SOURCE DOCUMENT:
+ + +
# Energy efficient home lighting



## benh (Sep 19, 2005)

My electrical bills are getting worse and worse, so I'm getting more interested in using more energy efficient forms of lighting in my house. 

What's the real skinny on CF bulbs vs regular incandescents in terms of energy savings and increased bulb life? Doesn't look like LED replacements are quite there yet in terms of direct replacement, as they still tend to be directional and not have much throw.

Related to that, anyone know of a good source for bulk pack (10+) CF bulbs of a decent quality?


----------



## Lynx_Arc (Sep 19, 2005)

You can catch the CF bulbs on sale at home improvement centers like Home Depot for about $10 for 4 100w equiv or 6 60watt equiv. I would get the 100watt ones for areas you stay in a lot and the 60s for areas you walk through and don't need to read or look at anything like hall lights. CFLs take about 1/4 to 1/5 as much power to get approx the same light output. If you have a room that needs a LOT of light the T8 straight tube based lights are said to be even more efficient but I haven't read the statistices. 

Note: CFLs take a few minutes to *warm up* so if you absolutely need instant brightness either use a lot larger *wattage* value than you think you need or go with an incan. A 1.6-4watt fluoro nightlight is also useful for lighting rooms at night you occasionally walk though as they can run all night for nothing compared to turning on/off an incan for 15 minutes.
+ + +
INPUT DATA:
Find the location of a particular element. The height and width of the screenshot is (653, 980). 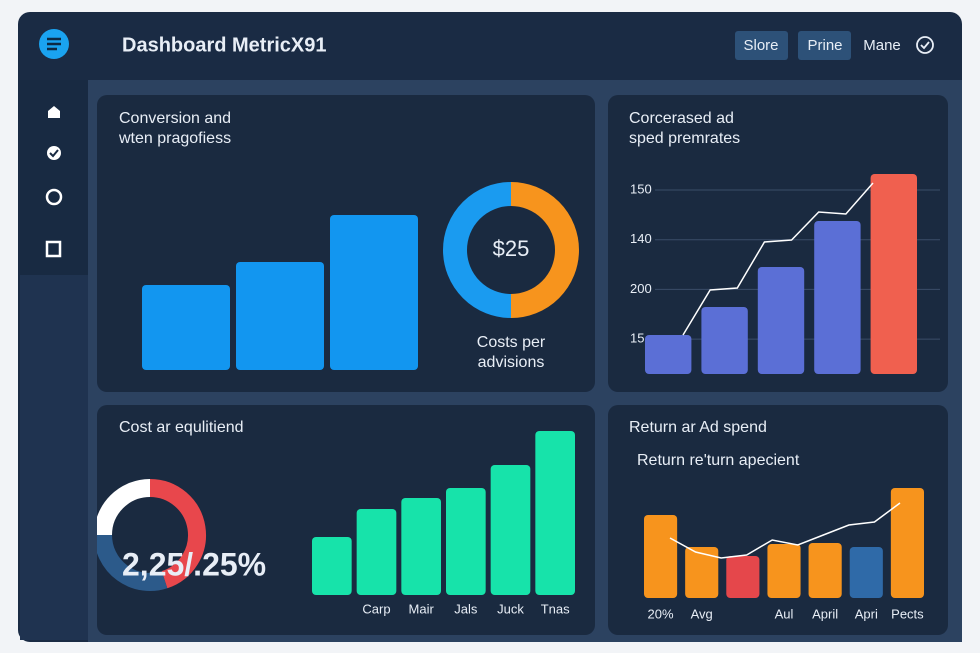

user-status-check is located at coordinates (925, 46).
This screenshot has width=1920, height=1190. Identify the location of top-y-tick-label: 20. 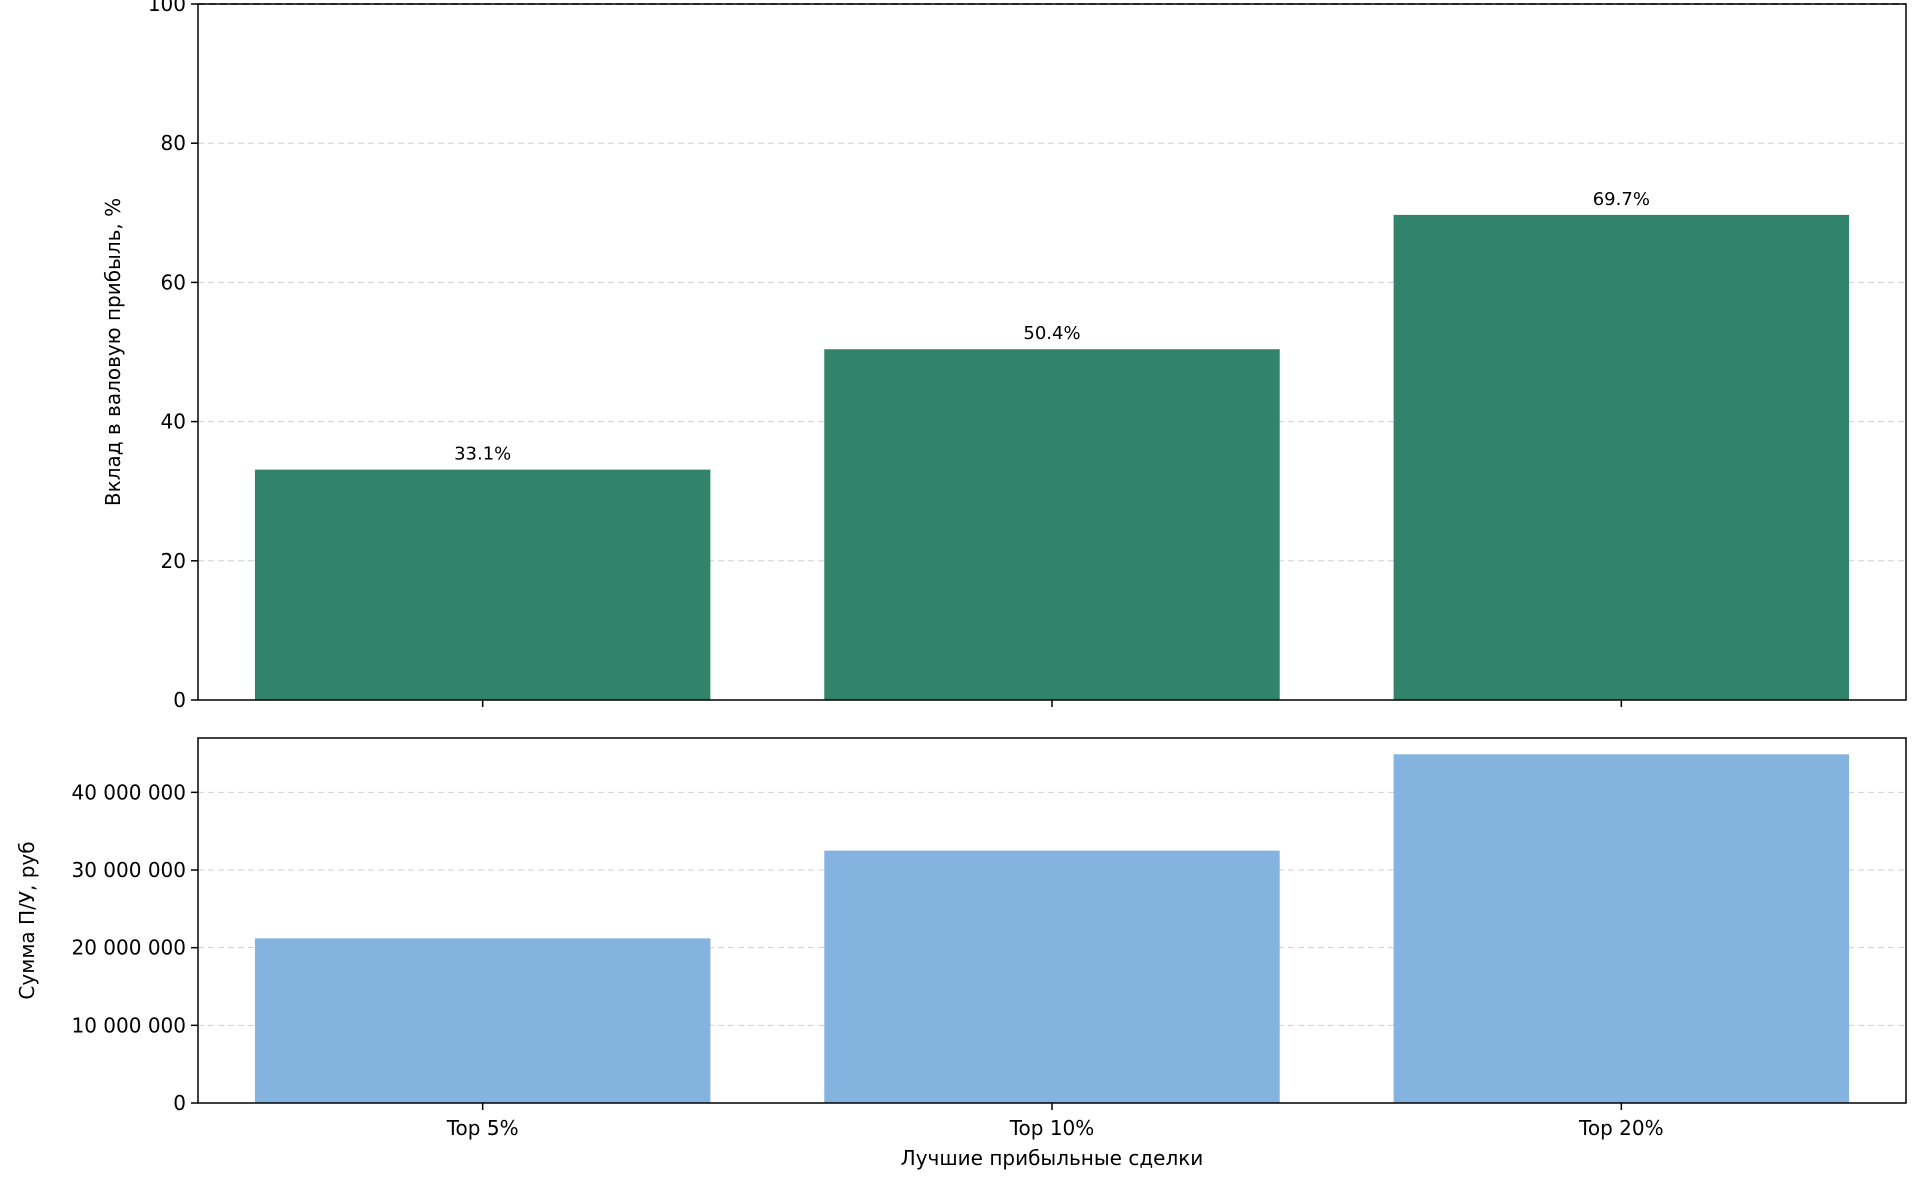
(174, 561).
+ + +
TASK SET:
A - Answer these questions from the lighting thread:
(i) What two drawbacks does benh give for LED replacements?
(ii) What price does Lynx_Arc quote for CF bulbs on sale, and for how many of each equivalent?
(iii) What wattage range does Lynx_Arc give for a fluorescent nightlight?
B - In the lighting thread, why does Lynx_Arc tell anyone who absolutely needs instant brightness to use a much larger wattage than they think they need, or to go with an incandescent?
Answer using only the lighting thread and none of the data.

OUTPUTS FOR THE TASKS:
A -
(i) They still tend to be directional and not have much throw.
(ii) About $10, for 4 100-watt equivalent bulbs or 6 60-watt equivalent bulbs.
(iii) 1.6 to 4 watts.

B - CFLs take a few minutes to warm up, so they don't give their full light right away.